What you are asked to do
Throughout the material, some lines may have the word "wave". Count them and give the number only.

--------------------------------------------------

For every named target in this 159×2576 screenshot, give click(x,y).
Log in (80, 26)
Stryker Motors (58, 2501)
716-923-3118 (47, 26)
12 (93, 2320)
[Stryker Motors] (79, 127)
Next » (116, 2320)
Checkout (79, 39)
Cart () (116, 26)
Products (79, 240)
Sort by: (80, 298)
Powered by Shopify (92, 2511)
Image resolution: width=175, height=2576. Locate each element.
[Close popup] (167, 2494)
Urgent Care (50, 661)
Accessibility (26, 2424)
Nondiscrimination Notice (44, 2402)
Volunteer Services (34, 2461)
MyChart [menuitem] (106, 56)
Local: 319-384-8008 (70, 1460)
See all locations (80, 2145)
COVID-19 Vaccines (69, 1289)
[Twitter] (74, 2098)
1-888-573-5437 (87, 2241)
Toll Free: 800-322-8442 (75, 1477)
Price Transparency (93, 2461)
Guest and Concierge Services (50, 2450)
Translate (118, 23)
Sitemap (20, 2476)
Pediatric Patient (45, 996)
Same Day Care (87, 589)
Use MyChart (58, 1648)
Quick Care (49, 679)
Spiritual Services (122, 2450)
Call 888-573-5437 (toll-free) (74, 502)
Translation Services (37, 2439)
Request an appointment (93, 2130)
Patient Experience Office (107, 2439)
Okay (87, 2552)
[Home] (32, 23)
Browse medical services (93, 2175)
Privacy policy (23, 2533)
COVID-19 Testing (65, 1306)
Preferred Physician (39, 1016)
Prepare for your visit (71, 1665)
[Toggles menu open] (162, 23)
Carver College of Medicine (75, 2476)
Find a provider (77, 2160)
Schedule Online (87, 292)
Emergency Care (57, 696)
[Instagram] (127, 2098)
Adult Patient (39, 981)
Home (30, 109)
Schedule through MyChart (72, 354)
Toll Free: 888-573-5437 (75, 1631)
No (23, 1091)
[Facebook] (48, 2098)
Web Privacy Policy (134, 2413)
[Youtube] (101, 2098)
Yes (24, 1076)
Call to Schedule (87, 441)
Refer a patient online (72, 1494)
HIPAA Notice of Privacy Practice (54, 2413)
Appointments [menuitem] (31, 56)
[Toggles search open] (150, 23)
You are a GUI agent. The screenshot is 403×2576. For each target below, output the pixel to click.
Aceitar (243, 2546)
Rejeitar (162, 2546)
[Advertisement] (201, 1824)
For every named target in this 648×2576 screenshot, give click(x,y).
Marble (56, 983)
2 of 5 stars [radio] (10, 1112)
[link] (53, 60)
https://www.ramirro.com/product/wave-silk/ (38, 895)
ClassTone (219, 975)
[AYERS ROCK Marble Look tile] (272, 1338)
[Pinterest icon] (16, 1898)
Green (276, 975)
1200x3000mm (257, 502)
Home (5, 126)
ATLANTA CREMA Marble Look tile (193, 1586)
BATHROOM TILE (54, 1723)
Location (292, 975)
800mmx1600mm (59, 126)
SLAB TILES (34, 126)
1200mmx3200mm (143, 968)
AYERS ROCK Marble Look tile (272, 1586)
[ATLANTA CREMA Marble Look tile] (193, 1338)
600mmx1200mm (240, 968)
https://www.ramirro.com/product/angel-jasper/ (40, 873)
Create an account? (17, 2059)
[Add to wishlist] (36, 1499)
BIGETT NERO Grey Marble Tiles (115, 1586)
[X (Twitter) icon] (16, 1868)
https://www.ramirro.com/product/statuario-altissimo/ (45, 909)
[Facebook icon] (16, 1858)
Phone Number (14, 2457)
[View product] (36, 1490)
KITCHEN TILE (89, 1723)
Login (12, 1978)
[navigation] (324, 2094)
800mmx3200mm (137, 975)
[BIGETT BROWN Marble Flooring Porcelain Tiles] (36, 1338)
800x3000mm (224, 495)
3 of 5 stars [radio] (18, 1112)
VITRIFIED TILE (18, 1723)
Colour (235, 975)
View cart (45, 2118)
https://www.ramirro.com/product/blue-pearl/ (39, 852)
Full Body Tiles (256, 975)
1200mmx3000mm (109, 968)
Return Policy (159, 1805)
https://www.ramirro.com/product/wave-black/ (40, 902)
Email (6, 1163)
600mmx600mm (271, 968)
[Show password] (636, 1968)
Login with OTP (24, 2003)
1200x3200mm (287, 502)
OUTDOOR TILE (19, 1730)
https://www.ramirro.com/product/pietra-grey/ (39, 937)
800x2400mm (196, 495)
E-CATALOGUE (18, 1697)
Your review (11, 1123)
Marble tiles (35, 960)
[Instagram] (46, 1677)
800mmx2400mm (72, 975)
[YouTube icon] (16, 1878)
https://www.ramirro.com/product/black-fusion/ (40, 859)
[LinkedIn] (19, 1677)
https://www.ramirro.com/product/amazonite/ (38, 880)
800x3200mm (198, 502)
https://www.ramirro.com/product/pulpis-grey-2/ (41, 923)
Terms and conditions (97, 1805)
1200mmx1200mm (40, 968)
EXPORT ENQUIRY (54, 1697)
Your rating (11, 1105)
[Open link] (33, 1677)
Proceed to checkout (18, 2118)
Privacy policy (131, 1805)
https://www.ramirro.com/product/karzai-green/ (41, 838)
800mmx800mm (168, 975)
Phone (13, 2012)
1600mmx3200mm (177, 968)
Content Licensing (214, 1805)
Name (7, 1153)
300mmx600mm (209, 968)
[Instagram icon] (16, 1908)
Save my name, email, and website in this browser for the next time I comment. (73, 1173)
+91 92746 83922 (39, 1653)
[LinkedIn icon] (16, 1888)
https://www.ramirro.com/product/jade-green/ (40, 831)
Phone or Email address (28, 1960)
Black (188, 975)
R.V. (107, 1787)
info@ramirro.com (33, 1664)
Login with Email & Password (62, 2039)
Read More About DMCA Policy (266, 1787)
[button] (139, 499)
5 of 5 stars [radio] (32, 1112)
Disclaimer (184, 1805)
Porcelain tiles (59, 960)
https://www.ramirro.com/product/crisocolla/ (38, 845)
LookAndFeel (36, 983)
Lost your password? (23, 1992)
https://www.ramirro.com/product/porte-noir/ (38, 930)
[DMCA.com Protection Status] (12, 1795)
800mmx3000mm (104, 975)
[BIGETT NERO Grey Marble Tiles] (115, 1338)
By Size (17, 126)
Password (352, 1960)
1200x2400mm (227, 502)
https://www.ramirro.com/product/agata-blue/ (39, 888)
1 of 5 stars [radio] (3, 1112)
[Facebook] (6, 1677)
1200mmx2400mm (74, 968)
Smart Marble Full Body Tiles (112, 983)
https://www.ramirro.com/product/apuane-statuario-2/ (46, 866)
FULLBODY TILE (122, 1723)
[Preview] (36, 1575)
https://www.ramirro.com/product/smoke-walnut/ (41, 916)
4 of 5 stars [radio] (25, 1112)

--------------------------------------------------

Solution
2